Gabriel Leite Ferreira
É chavão classificar obras definitivas da cultura pop como “atemporais”. Os Beatles são atemporais, Frida Kahlo é atemporal, Sylvia Plath é atemporal. É um modo hiperbólico de destacar artistas que superaram as barreiras do tempo e continuam tão (ou mais) relevantes quanto na época em que surgiram. Mas o que fazer com produtos que simplesmente não tem precedentes? Qual o lugar desses artefatos que parecem não pertencer a tempo ou lugar alguns?
Christa Päffgen saiu da Alemanha ainda adolescente para modelar para revistas francesas. Lá assumiu o nome artístico Nico, anagrama de “icon” (no inglês “ícone”), e viajou pela Europa atuando em filmes de Federico Fellini e comerciais televisivos. O divisor de águas da carreira foi a ida para Nova York, abandonando um contrato com Coco Chanel. Em 1967, como protegida de Andy Warhol, gravou o atemporal The Velvet Underground & Nico e hoje seu nome está permanentemente registrado na História.
Só o disco da banana já seria o suficiente para proporcionar fama eterna para qualquer um dos membros do Velvet Underground. Acontece, porém, que Nico, embora sofresse retaliações dos colegas pelo sotaque carregado e por cantar fora do tom, construiu uma breve e interessantíssima carreira solo após ser praticamente expulsa da banda. Entre 1967 e 1985, ela desafiou parâmetros musicais com seis peças tão intrigantes quanto influentes. A maior dessas é, sem dúvida, a aniversariante The Marble Index (1968).

== Amostra de dados ==
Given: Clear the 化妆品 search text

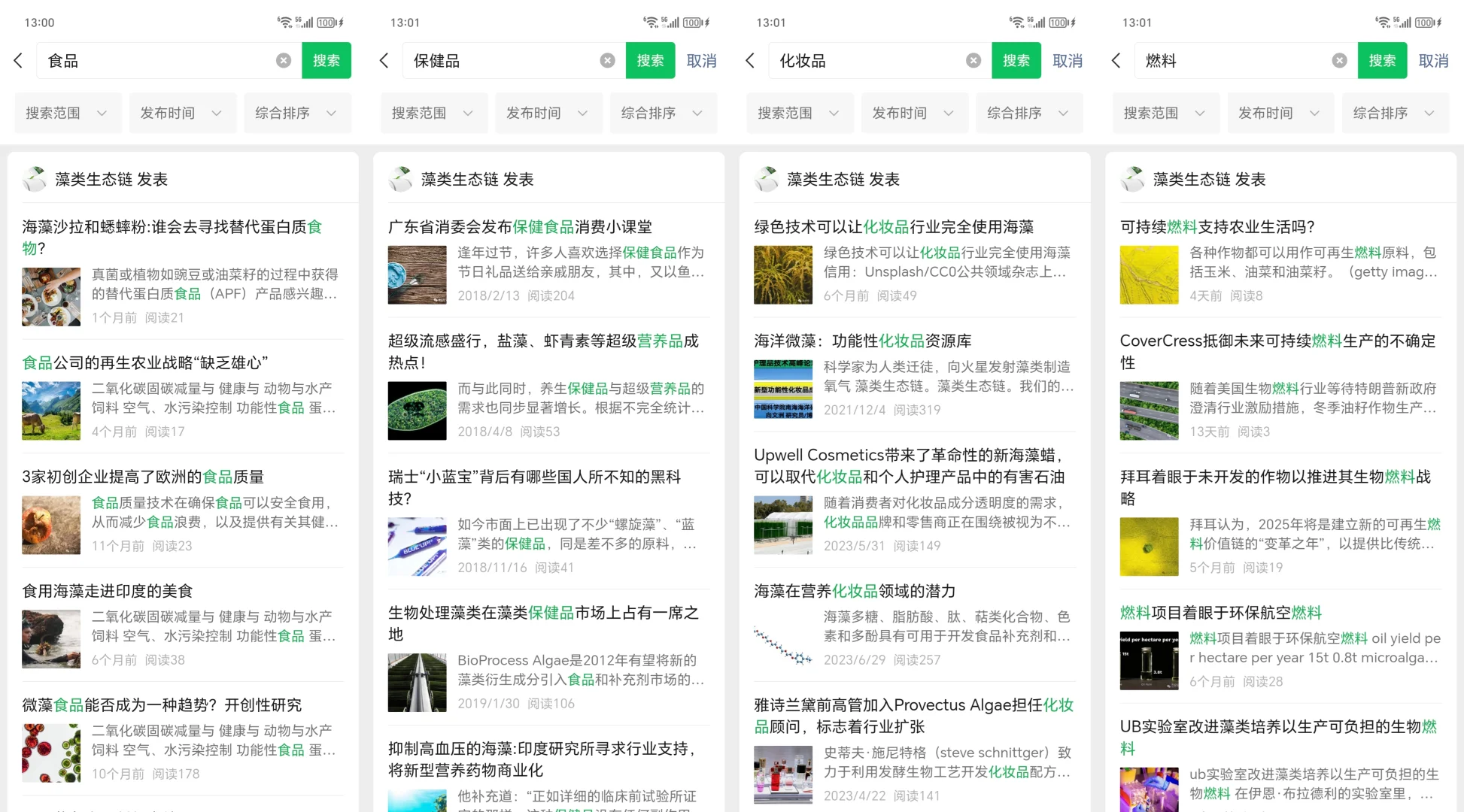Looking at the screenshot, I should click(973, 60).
---
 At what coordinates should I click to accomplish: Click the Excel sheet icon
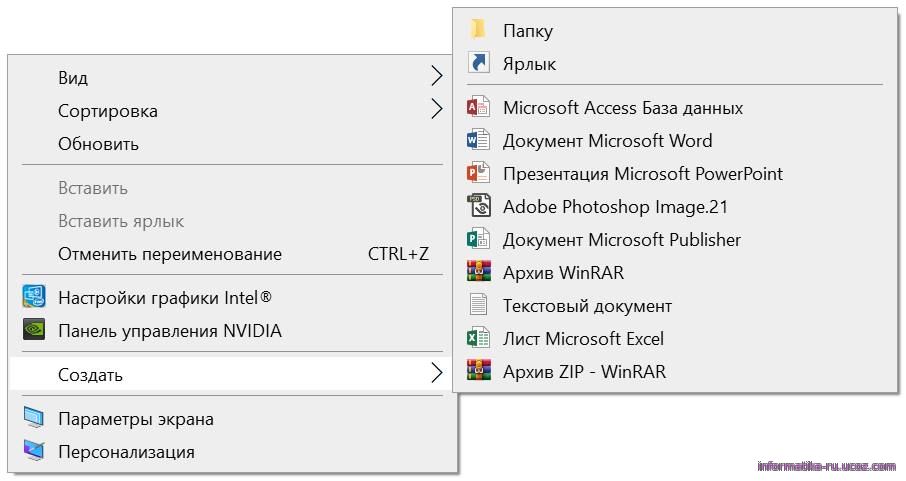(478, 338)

== Enunciado 1 ==
Traduza para o inglês esta frase do texto sobre Nico: “Christa Päffgen saiu da Alemanha ainda adolescente para modelar para revistas francesas.”
== Enunciado 2 ==
Prossiga o texto sobre Nico a partir da última frase apresentada.

== Resposta 1 ==
Christa Päffgen left Germany while still a teenager to model for French magazines.

== Resposta 2 ==
Sua carreira teve início conturbado. A estreia Chelsea Girl (1967) contou com os velvets Lou Reed, John Cale e Sterling Morrison entre os instrumentistas e compositores, além de uma faixa de Bob Dylan e covers de cantores folk da época. Contudo, a intervenção dos colegas e do produtor Tom Wilson frustrou a cantora, que renegou o álbum. Musicalmente, Chelsea Girl segue a linha da delicada “I’ll Be Your Mirror”, composição de Lou para Nico: pop/folk suave, com poucos instrumentos, entre eles violões, flautas e instrumentos de corda, sem percussão.
A virada aconteceria já no ano seguinte. Encorajada por Jim Morrison (The Doors), Nico passou a focar em composições próprias, influenciada por literatura romântica e experiências psicodélicas. Um harmônio, espécie de órgão mais comumente utilizado em igrejas, dado a ela por Leonard Cohen conferiu a linguagem musical que tanto buscava. Segundo o crítico Anthony Carew, o instrumentou exótico lhe despertou mais do que sua própria linguagem artística: Nico inaugurou uma nova dimensão sonora no ocidente.
Exagero? Vamos aos rótulos associados a Marble Index: “avant-folk”, “chamber music”, “drone”, “psychedelia”. Esses termos pouco ou nada dizem sobre a música de Nico, apenas tentam encontrar categorizações compreensíveis para o que ela concebeu no segundo disco de estúdio – e, levando em conta que esta é uma obra extremamente experimental e sufocante, fazem sentido o bastante. No entanto, mais do que outros cantautores, Nico precisa ser testemunhada para se ter noção básica de sua arte.
The Marble Index foi produzido por John Cale na época em que o uso de heroína de Nico estava crescendo. Buscando ser levada a sério como artista, ela pintou as madeixas louras de preto e passou a se vestir dessa mesma cor. Em 2015, Cale disse: “Ela odiava a ideia de ser loira e bonita, e de alguma forma ela odiava ser mulher, porque percebeu que tudo o que a beleza tinha proporcionado a ela fora tristeza.”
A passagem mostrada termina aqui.